BB: The Irish played well in the trenches against Purdue, but Michigan presents a tougher challenge. With the way Brian Kelly runs the spread, the ball is out of the quarterback's hand quickly, so that neutralizes the pass rush to some degree. The key in my mind is whether the Notre Dame line can open running lanes when the Wolverines drop men into coverage.
Defensively, the front three for Notre Dame proved stout against Purdue, and surprisingly the backups gave them a solid rotation. Ian Williams looks like a perfect fit as nose tackle in a 3-4, and Kapron Lewis-Moore and Ethan Johnson can make plays off the edge. I think the pressure is on the Irish linebackers to make plays in this game. Manti Te'o should be a stud and the perfect antidote to Robinson, but he missed a lot of tackles in Week 1. Darius Fleming is their hybrid guy, and he was stuck on the sidelines with cramps for most of the Purdue game. Once Robinson gets through the first line of defense, can the Irish contain him in the open field?
AR: Totally agree about Connecticut missing some major opportunities to attack downfield, especially in the first two and a half quarters. Michigan is extremely young in the secondary and likely will be down another starter, as linebacker-safety Carvin Johnson sprained his knee in the opener. Michael Floyd absolutely shredded this defense a year ago, so you can bet Notre Dame will try to get him the ball a lot on Saturday. We'll likely see a lot of Floyd vs.

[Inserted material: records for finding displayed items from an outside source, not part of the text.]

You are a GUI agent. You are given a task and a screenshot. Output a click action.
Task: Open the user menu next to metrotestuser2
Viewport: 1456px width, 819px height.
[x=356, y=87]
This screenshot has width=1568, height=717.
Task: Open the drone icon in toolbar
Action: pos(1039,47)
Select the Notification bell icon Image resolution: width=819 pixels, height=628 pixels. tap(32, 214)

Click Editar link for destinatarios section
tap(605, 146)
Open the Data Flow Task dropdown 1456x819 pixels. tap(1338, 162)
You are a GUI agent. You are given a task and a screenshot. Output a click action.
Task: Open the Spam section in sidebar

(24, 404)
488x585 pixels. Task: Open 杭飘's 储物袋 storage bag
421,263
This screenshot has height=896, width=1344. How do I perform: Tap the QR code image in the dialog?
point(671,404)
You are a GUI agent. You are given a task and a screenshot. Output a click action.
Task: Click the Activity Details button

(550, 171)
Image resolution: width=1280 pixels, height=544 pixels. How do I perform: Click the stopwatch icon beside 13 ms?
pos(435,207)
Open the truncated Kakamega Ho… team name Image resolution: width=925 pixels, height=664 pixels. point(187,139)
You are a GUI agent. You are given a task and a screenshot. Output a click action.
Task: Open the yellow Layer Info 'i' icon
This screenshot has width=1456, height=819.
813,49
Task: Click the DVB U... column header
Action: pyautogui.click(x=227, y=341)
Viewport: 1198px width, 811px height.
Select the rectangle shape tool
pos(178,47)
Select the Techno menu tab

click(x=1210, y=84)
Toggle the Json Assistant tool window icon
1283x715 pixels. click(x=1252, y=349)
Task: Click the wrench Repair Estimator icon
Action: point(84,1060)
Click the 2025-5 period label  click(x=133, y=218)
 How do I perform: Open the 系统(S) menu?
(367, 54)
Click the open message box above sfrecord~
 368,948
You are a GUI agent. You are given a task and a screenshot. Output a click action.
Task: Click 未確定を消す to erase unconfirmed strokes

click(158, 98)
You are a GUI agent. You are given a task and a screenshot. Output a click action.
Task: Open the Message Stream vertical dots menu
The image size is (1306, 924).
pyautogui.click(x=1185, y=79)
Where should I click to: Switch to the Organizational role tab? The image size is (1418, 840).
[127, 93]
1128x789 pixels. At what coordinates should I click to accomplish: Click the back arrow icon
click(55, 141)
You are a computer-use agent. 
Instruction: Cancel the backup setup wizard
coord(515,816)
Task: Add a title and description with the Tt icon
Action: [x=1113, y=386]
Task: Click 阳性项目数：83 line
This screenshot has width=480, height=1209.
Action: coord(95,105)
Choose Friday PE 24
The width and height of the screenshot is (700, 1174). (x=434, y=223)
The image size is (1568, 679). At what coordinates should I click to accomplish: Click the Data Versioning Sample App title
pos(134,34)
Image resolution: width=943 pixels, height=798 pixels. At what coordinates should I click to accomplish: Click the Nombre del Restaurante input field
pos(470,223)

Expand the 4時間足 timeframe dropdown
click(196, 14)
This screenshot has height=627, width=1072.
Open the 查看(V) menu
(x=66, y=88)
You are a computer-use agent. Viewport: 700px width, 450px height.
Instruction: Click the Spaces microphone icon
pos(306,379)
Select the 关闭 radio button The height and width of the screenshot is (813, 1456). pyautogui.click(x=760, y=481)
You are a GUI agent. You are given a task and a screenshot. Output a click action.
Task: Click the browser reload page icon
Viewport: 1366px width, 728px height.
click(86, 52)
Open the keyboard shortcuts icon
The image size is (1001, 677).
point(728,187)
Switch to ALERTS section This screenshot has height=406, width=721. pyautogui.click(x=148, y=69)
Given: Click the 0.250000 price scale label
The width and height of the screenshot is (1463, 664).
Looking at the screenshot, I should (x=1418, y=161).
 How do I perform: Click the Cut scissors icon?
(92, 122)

Floyd, as Michigan's J.T. Floyd as emerged as the team's top cornerback and forced a big fumble against UConn. Cue the Pink Floyd music.
I'm interested to see how Michigan approaches Rudolph, a matchup problem for pretty much any team he faces. Linebackers Jonas Mouton and Obi Ezeh played well in the opener, but they'll certainly be tested by No. 9. Roh brought a ton of heat against UConn, but he might have to drop back more in this game.
OK, Bennett, you're on the spot. Your Michigan-UConn pick didn't work out so great, and some of my new friends in Ann Arbor were calling you nasty names Friday night. Who wins Saturday and what's the biggest key to the game?
BB: Well, I'm happy to play the villain in Ann Arbor as long as they still let me in the bars there. I have little doubt this will be a close game, possibly as exciting as last year's shootout. Notre Dame will have its hands full with Robinson, but I think the Irish have a more well-rounded offensive attack. And they will take advantage of that young secondary while making just enough plays of their own defensively. A special-teams play might be the difference. Brian Kelly gets his first big win as the Irish squeak by.
Now tell me why I'm wrong.
AR: You're always welcome in Ann Arbor. Just tell them you know me.
It'll definitely be a close game, and like last year, we should have a dramatic finish. Michigan's young secondary concerns me, and Crist will make plays downfield to both Floyd and Rudolph. But I also have my doubts about Notre Dame's line play and the overall toughness of that team. Robinson is certainly the X-factor here, and while Michigan can't run him 29 times again, he'll make some big plays. If special teams makes the difference, Michigan could be in trouble. Notre Dame jumps ahead, but D-Rob leads the Wolverines back in the fourth quarter for a narrow win and continues to grow his legend in Ann Arbor.